Manufactura de baterías para vehículos eléctricos y sistemas de almacenamiento energético se ha convertido en el epicentro de la competencia geopolítica por la transición energética global. China ha consolidado una ventaja estructural que trasciende la simple capacidad productiva: domina la integración vertical de la cadena de suministro, desde la extracción de materias primas hasta la manufactura de celdas y módulos completos.
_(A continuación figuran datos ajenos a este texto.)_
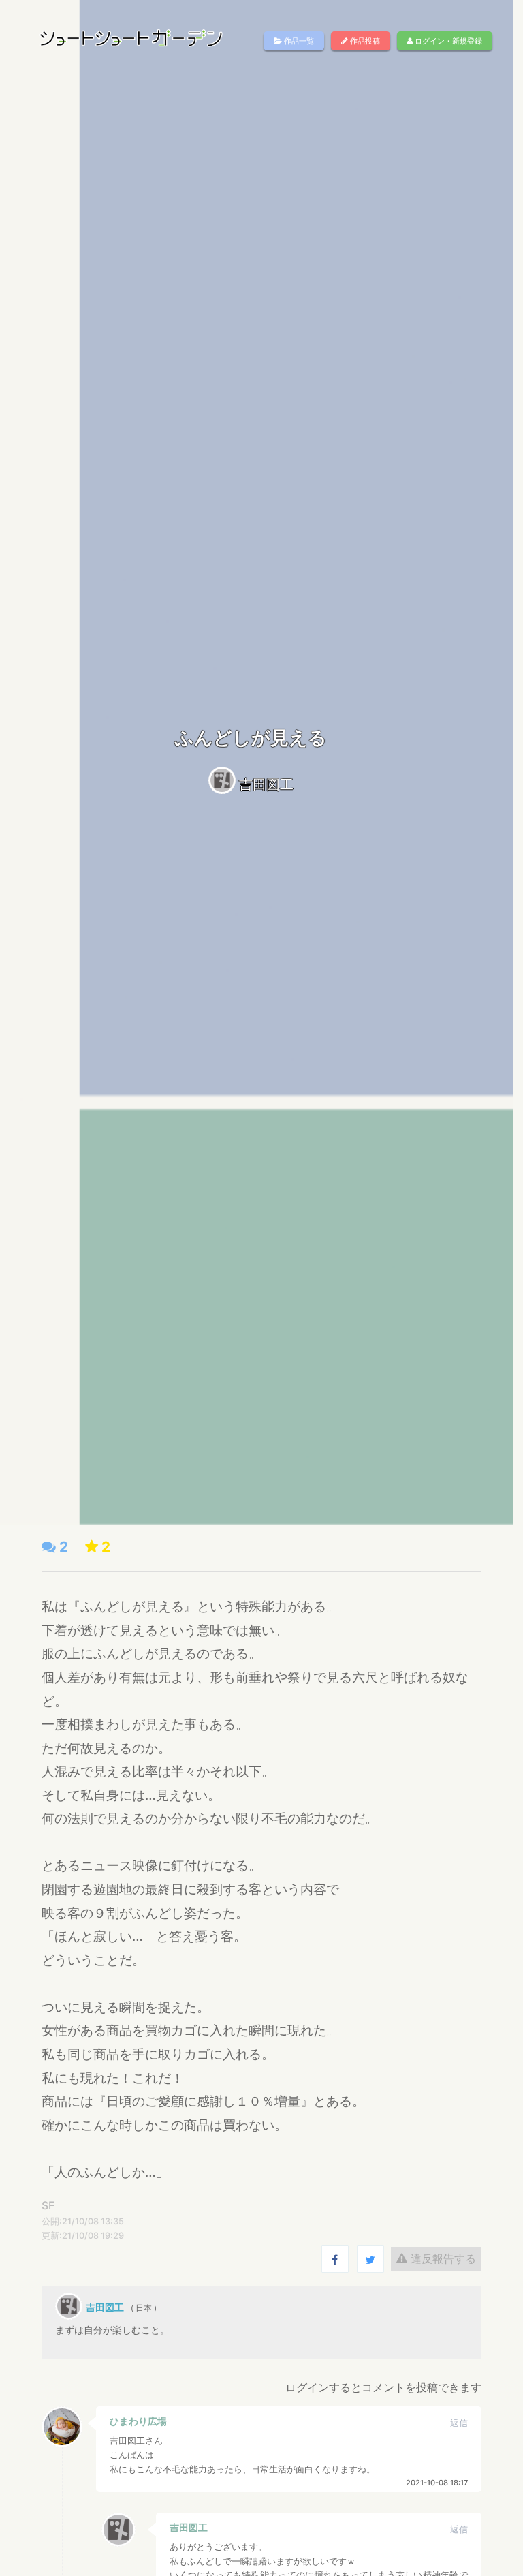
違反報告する (441, 2258)
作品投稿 (364, 41)
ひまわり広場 (138, 2421)
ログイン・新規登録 (447, 41)
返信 (459, 2423)
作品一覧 (298, 41)
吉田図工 (266, 784)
Esta supremacía se refleja en números concretos. Los fabricantes chinos controlan aproximadamente el 80% de la capacidad global de producción de baterías de iones de litio, según datos de BloombergNEF. La rentabilidad operativa de los líderes del sector asiático—particularmente en costos de manufactura y eficiencia de escala—crea un diferencial competitivo que no es meramente tecnológico sino estructural. Estados Unidos enfrenta un desafío multidimensional: debe simultanear innovación en química de baterías, construcción de capacidad manufacturera a escala, y reconstrucción de una cadena de suministro que fue desmantelada hace dos décadas.

Para América Latina, esta dinámica abre un espacio de oportunidad estratégica. La región concentra reservas significativas de litio, cobre y cobalto—insumos críticos para la manufactura de baterías. Sin embargo, la mayoría de estos minerales se exportan sin valor agregado. La pregunta que enfrentan los tomadores de decisiones es si la región puede evolucionar desde extractor de materias primas hacia participante en la cadena de valor de manufactura y reciclaje. Los próximos 3-5 años serán determinantes: las inversiones en capacidad productiva, desarrollo tecnológico local y ecosistemas de innovación definirán si América Latina se posiciona como actor relevante o permanece como proveedor de commodities en una industria que promete ser uno de los motores económicos de la próxima década.